Jordan’s King Abdullah has indicated good intentions by responding to pressure from the Jordanian street before it’s too late. He has dismissed prime ministers repeatedly in the past, but the background of protests in Jordan coupled with the serious developments in neighbouring Egypt, give the Rifai sacking added significance and value.

For two consecutive Fridays peaceful demonstrations across the kingdom echoed the same demand: sack prime minister Samir Rifai and his cabinet. Rifai, a wealthy aristocrat, with negligible popularity among the general public, offered little relief in addressing poverty, inflation, unemployment and electoral reforms.

Many challenges face newly appointed prime minister and former major general Marouf Al Bakhit. He served as prime minister before. He held the parliamentary elections of 2007 that brought about what Jordanians describe as the worst lower house in Jordan’s history. That is why king Abdullah dissolved parliament halfway through its term in November 2009 and called for early elections. Jordan’s largest opposition group, the Muslim Brotherhood, has already disapproved of Bakhit’s appointment, saying they are sceptical of his ability to carry out political reforms.

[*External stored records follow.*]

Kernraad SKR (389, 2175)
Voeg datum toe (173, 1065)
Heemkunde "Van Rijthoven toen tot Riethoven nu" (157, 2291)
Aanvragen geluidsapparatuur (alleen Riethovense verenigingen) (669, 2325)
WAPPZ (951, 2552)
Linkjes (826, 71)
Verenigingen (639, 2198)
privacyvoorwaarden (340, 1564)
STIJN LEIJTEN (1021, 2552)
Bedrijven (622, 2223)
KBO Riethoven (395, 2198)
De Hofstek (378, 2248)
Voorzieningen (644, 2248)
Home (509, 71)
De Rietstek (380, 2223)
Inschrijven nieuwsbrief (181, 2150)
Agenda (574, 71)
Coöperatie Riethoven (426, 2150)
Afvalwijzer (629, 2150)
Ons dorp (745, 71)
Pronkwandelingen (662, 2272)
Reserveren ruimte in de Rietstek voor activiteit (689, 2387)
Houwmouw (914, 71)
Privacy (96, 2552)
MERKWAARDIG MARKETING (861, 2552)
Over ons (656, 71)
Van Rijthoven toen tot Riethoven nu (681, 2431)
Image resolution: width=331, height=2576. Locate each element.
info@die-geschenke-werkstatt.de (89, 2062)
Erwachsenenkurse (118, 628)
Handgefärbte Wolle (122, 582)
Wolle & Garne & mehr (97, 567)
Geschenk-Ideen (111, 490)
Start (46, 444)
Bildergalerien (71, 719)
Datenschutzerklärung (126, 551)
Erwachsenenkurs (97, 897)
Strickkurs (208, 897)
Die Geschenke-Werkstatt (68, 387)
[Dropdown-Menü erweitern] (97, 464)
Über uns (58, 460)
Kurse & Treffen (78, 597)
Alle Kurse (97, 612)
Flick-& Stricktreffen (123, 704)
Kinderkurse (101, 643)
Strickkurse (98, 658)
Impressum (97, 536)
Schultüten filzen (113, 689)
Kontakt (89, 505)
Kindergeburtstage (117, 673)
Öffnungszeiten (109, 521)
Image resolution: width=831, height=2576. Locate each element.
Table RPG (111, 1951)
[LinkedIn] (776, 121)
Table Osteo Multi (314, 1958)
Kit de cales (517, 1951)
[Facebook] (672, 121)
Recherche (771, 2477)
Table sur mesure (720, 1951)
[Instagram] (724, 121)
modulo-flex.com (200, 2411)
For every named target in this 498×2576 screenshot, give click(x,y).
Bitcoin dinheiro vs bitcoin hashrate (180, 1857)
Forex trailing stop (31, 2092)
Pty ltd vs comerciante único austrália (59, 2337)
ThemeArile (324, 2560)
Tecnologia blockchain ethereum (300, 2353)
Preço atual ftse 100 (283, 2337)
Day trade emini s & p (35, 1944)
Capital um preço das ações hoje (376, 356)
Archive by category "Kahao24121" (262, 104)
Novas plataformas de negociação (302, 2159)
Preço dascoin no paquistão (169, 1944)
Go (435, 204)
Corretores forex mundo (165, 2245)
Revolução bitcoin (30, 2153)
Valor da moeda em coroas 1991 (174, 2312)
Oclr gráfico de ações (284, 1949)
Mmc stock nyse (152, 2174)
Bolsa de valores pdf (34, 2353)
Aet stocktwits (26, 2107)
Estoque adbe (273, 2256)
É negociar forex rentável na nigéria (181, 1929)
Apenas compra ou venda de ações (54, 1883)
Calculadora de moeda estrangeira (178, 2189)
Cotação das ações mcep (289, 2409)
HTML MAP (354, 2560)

What opposition groups like the Muslim Brotherhood want, is to elect the PM and cabinet members who are traditionally appointed by the monarch. Though king Abdullah has promised sincere economic and political reforms, especially on an election law, he will not surrender his right to appoint the prime minister and will not change the constitution.

Almost half of Jordan’s population is of Palestinian origin. But Palestinian representation in parliament has never exceeded 20 per cent since 1989 and is currently at its lowest 12 per cent. The current one-man-one-vote election law along with the cautiously divided constituencies are designed in such a way to favour Bedouin pro-government loyalists to Palestinian Jordanians densely populating cities like Amman, Zarqa and Irbid. More of the former end up under the parliament dome.

In any real democratic election in Jordan, the Palestinian and Islamist majorities will win more control. While that could affect Jordan’s moderate reputation in the international arena, it also gives neighbouring Israel an excuse to make a proposition. Israel would be the first to capitalise on such a political outcome by claiming that with so many Palestinians governing Jordan, the West Bank can re-federate with Jordan and there will be no need for an additional Palestinian state. The Palestinian problem is solved without a two-state solution.

Although these are odd Israeli voices that violate every single international law, they still manage to make Jordan’s appointed leaders and Bedouin population cringe. Political reforms in Jordan may only minimal be at this stage because so much is at stake. But if the opposition continues to protest to achieve changes at the grass-roots level, then Jordan may find itself up against a real political challenge.